→ **Required work**
With the pictures omitted, please transcribe exactly the lines beginning at the one that contains "Toggle display of paragraph marks" and ending with the last line of the records below.

→ **Saved entries**
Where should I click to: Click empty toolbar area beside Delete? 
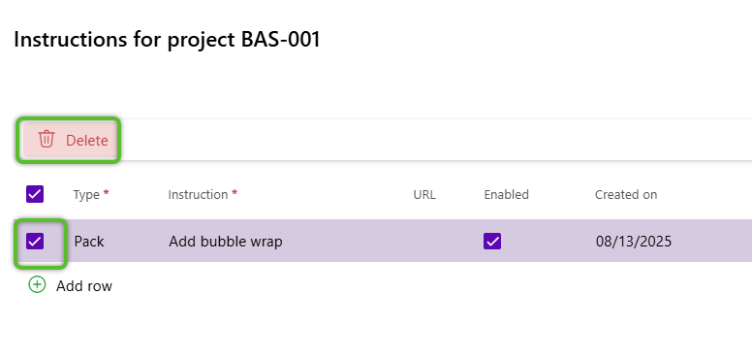(431, 140)
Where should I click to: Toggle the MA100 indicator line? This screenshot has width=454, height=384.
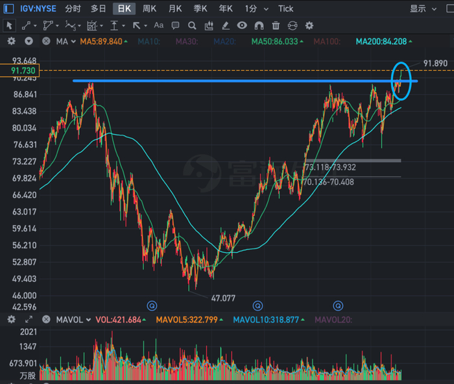(326, 41)
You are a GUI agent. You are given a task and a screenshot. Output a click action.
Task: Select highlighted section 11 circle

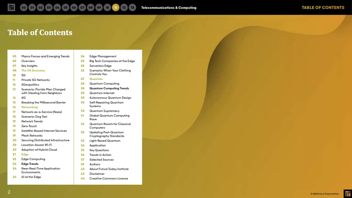[x=116, y=7]
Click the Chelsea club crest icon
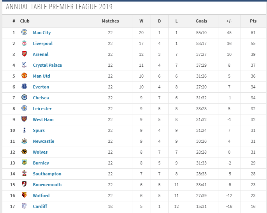 [x=25, y=97]
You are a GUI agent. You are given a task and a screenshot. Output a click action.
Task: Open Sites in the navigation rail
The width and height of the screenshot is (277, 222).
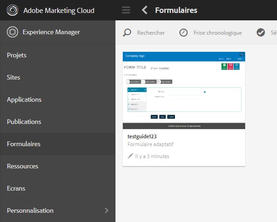pyautogui.click(x=13, y=77)
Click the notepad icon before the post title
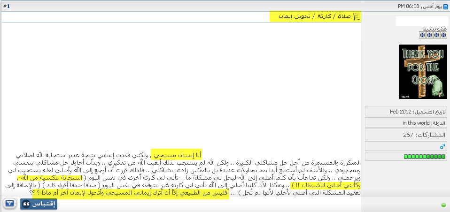Viewport: 450px width, 212px height. 357,17
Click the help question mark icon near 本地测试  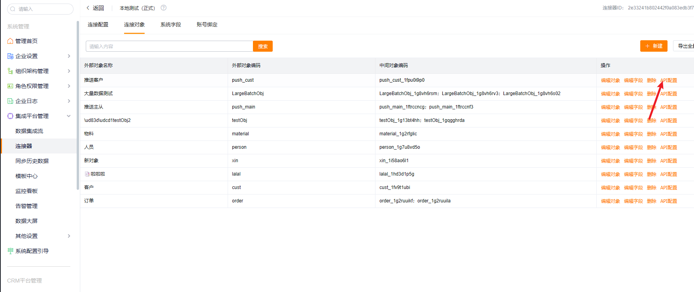point(164,8)
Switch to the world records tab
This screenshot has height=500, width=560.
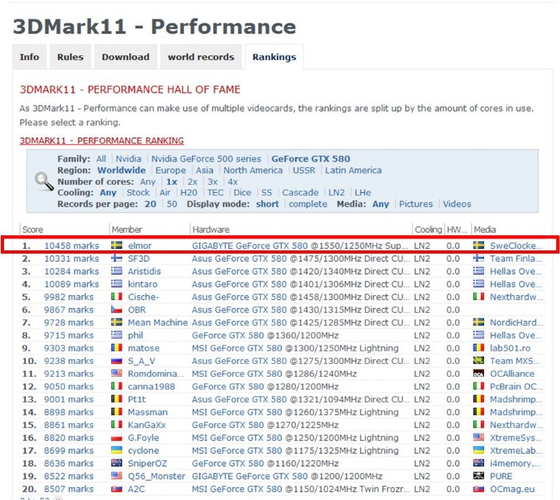click(201, 57)
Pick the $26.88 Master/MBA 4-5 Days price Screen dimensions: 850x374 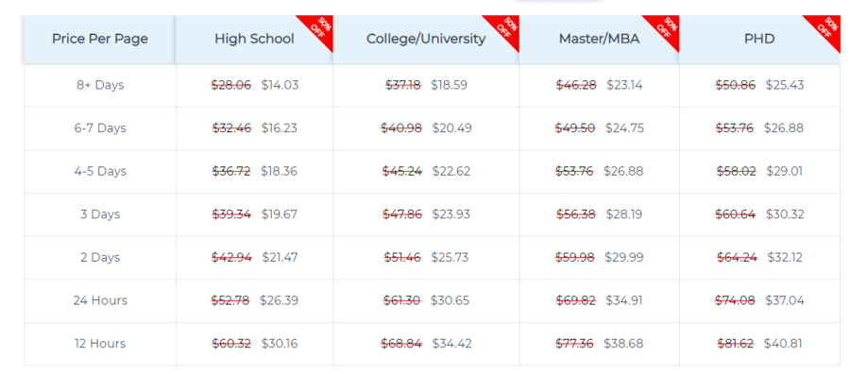pos(623,171)
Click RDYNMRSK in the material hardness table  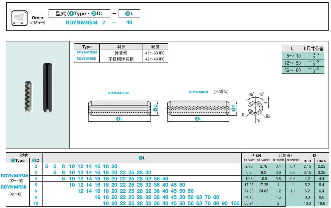(x=87, y=59)
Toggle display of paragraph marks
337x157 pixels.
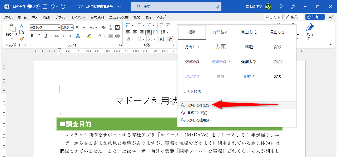coord(170,39)
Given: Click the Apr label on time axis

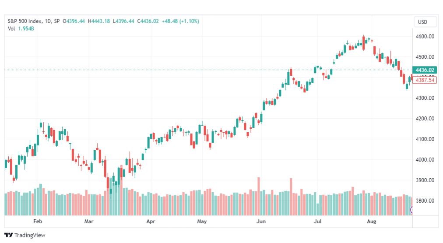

→ **Exercise response**
Toggle display of paragraph marks
337x157 pixels.
coord(170,39)
Given: Click the Apr label on time axis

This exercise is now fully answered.